+++ Records to use

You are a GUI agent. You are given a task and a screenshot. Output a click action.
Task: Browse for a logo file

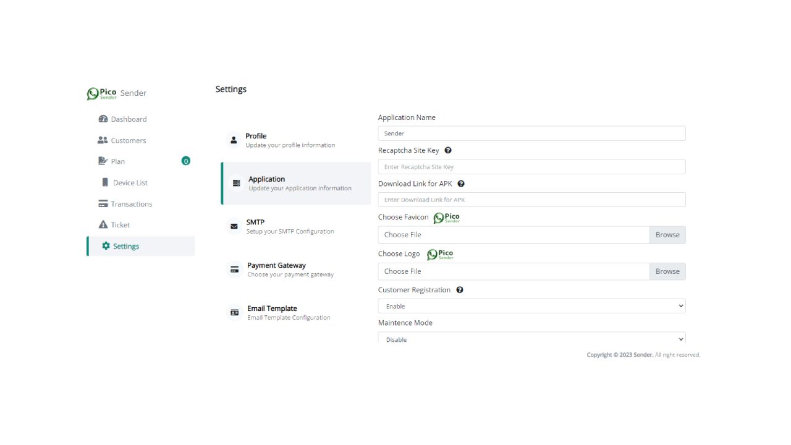[x=667, y=271]
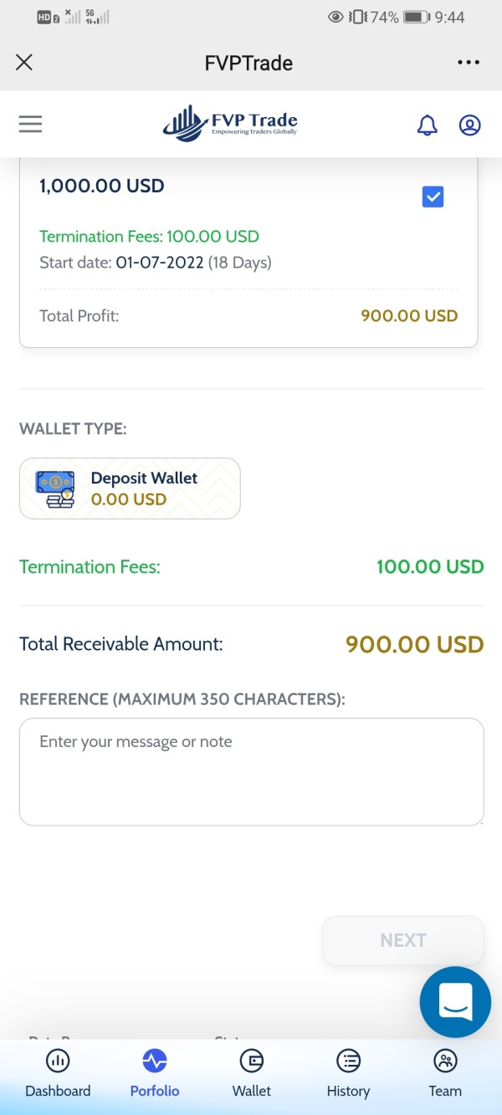502x1115 pixels.
Task: Select the Deposit Wallet option
Action: (130, 488)
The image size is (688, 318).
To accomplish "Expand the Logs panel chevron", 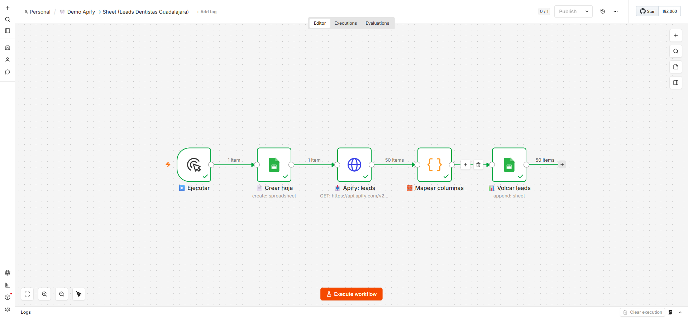I will click(680, 312).
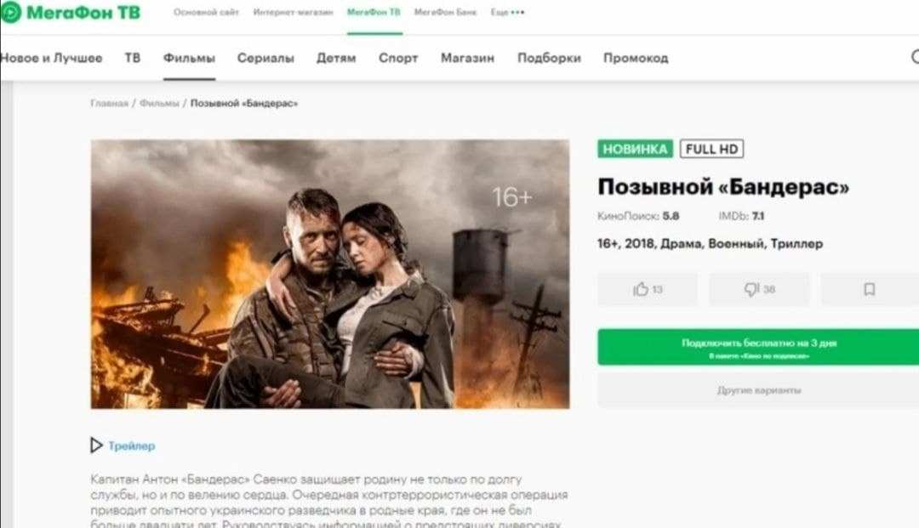Image resolution: width=919 pixels, height=528 pixels.
Task: Open the МегаФон Банк top link
Action: [x=445, y=12]
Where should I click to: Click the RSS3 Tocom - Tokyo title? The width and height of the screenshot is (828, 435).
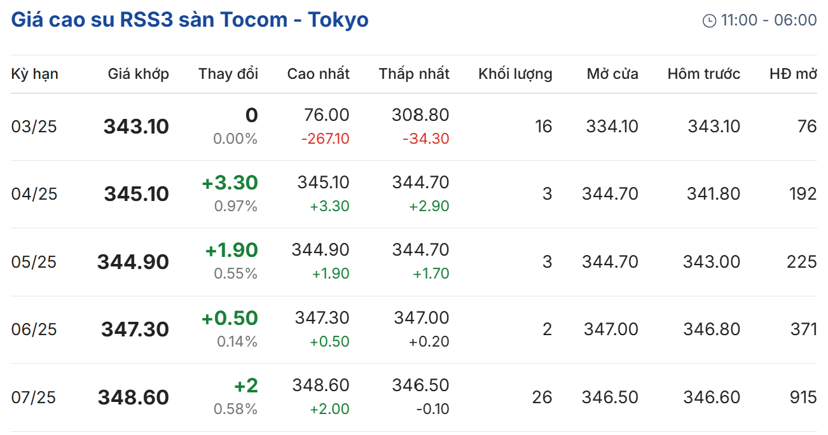190,20
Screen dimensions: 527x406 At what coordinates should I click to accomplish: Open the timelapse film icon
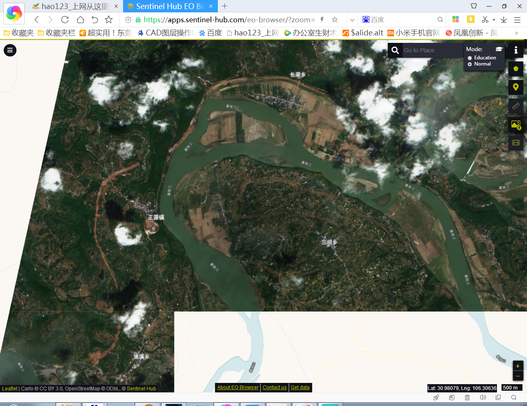point(516,143)
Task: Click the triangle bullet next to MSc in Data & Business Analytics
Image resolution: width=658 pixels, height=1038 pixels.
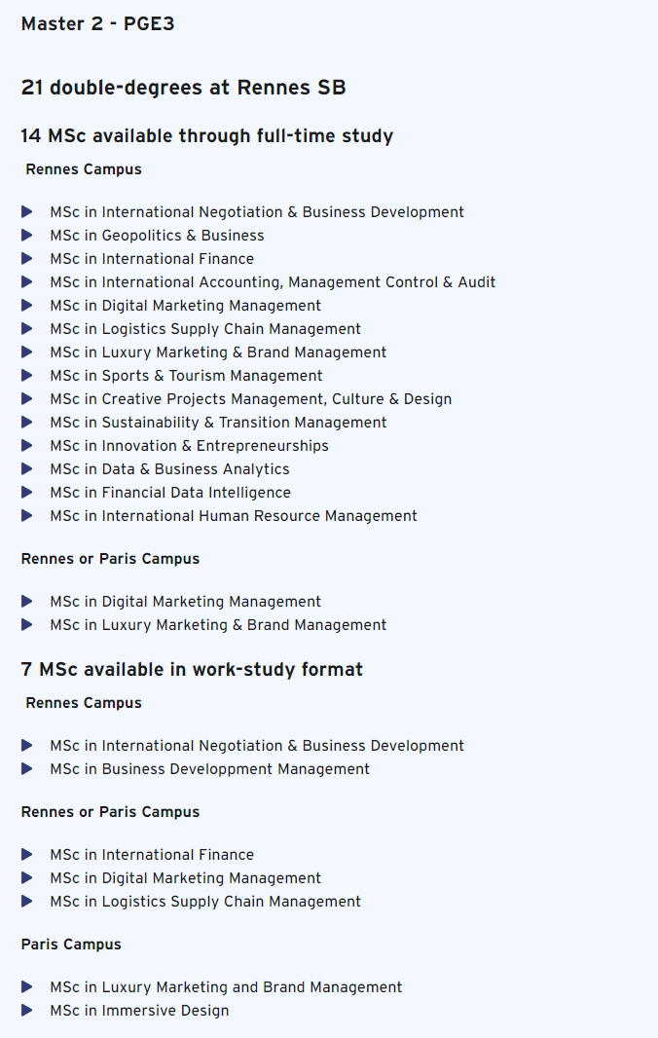Action: coord(27,468)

++++++

Only the lines from the line holding "Task: Click the" through the last line above belong in the answer, repeated exactly; the pictures do not.

Task: Click the triangle bullet next to MSc in Data & Business Analytics
Image resolution: width=658 pixels, height=1038 pixels.
Action: coord(27,468)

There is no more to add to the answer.